The only thing missing was the opportunity to take our ‘traditional’ border crossing picture at the next provincial sign. Fittingly, I suppose, the TCT had chosen a route that was so remote that there was no physical sign to indicate that we were at the boundary between two provinces.
Thankfully, when Erik – a local resident - came to pick us up and help us he also very generously agreed to stop at the next major crossroad so we could take a photo of the 'Welcome to Alberta' sign. He also shared lots of local history and info with us as we made the incredibly beautiful trip south across the wide North Saskatchewan River and through the rolling hills.
When we reached Lloydminster Erik showed us the blue line that has been painted down the middle of the sidewalk, marking the division between Saskatchewan and Alberta within the city itself. In addition, a series of tall orange metal markers also demarcate the line, and he was kind enough to stop so we could take another photo.

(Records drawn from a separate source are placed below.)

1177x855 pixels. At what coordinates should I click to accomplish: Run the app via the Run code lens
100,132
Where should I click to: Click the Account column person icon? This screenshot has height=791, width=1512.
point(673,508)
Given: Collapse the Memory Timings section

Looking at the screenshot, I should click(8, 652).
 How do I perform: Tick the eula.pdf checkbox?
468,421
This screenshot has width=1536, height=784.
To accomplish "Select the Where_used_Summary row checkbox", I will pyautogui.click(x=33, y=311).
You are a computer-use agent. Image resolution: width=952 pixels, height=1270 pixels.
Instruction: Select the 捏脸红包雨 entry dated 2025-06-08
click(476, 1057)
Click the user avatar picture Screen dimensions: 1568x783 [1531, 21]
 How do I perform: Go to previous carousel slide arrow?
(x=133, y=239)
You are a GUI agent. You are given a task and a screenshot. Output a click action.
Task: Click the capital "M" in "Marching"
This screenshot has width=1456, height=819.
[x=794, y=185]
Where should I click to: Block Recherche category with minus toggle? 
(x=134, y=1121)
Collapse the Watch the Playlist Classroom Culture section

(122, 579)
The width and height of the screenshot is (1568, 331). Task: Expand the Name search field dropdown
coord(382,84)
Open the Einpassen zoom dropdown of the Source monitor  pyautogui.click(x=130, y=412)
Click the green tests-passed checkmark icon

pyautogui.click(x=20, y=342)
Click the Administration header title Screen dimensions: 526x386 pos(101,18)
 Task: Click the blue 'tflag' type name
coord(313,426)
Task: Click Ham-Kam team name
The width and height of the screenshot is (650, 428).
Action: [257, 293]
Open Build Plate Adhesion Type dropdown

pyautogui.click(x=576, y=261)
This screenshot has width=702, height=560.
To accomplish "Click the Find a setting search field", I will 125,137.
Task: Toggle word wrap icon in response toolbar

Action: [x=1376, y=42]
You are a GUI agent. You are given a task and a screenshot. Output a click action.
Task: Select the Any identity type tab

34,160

As Erik explained to us, Lloydminster claims the unusual geographical distinction of straddling two Canadian provinces. About 70% of it is in Alberta, and 30% is in Saskatchewan, but it is considered one city, with a single shared administration. It was founded in 1903 by the Barr Colonists from Britain who dreamed of having a sober, all-British settlement. At the time, the land was still part of the North-West Territories, and the community straddled the Fourth Meridian of the Dominion Land Survey. The Meridian was supposed to coincide with 110° west longitude, but due to the imperfect survey methods of the time, it was located a few hundred meters to the west.
Perhaps next spring we will have another chance to explore Lloydminster in more detail – which while unfortunately is not on the Trans Canada Trail route is now our point of departure to return to the TCT. This morning we are catching a bus, then a plane, then a train, and heading back east. We may still have a few surprises in store, but today effectively marks the end of our westward trek for 2021.
When we set out from Winnipeg Manitoba some 96 days and more than 2300 km ago we released a soundtrack of songs which we felt were relevant to the city, the Forks, and the waterways which have shaped the region. Perhaps our favourite song in that listing is Ted Longbottom’s ‘Ballad of Gordy Ross’ about Tripman voyaging in Yorkboats and their struggles as fur traders on the rivers for the Hudson’s Bay Company. Today, as we leave the trail and as the seasons turn once again on us, the lyrics of that song resonate deeply:
"...Oh the river flows
The free wind blows
The seasons pass away
And the wild geese fly in the autumn sky
But they'll be back some day..."
And so will we.
Thank you all for being part of our epic journey across the prairies in 2021 - we couldn't have done it without you and your support!